La sélection a été opérée parmi une douzaine de candidatures, par un jury qui réunissait la banque publique Bpifrance, le CNES et la Direction générale des entreprises (DGE). Les critères examinés étaient la crédibilité technique du projet, l’équation économique et le niveau d’innovation proposé par le projet. 

S'agissant d'HyprSpace, dont le cœur d'activité tourne autour de sa technologie brevetée de propulsion hybride (sur le papier plus efficace, plus durable, et moins cher), il s'agit bien ici du projet "OB-1", micro-lanceur capable de mettre en orbite une charge utile de 250 kg. Objectif 2024 pour le lancement.

Ce premier montant doit permettre de poursuivre le développement du lanceur. Il pourra être suivi d'une phase secondaire impliquant un financement plus important. 

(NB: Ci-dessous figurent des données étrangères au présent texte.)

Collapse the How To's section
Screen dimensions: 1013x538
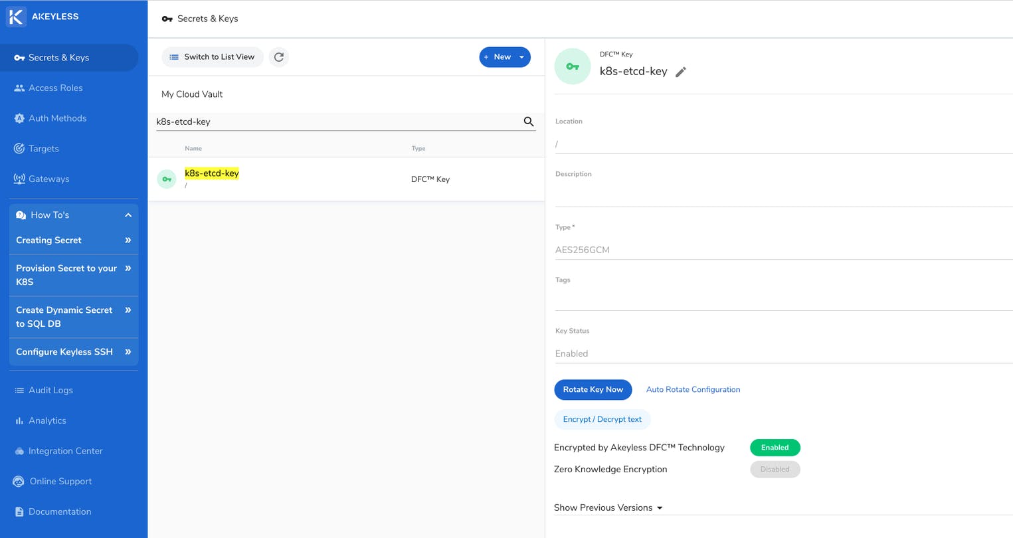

Pour l'entreprise bordelaise, c'est une belle année puisqu'il y a un mois à peine, elle annonçait la levée d'1,1 million d'euros auprès de différents investisseurs, dont le fonds Geodesic. Elle bénéficie de soutiens remarquables (CNES, ONERA), mais aussi de partenariats dans la défense, avec la DGA (qui offre notamment un support technique) ou MBDA.
Cela la place désormais en très bonne position dans la course -sprint ou marathon ?- qui oppose les acteurs français du micro-lancement. Mais la concurrence, avant le monde, se situe aujourd'hui d'abord en Europe.

En attendant, les dirigeants d'HyprSpace réalisent une tournée auprès des grands acteurs américains du spatial. Assurément un modèle, même s'il nous faudra en Europe inventer le nôtre.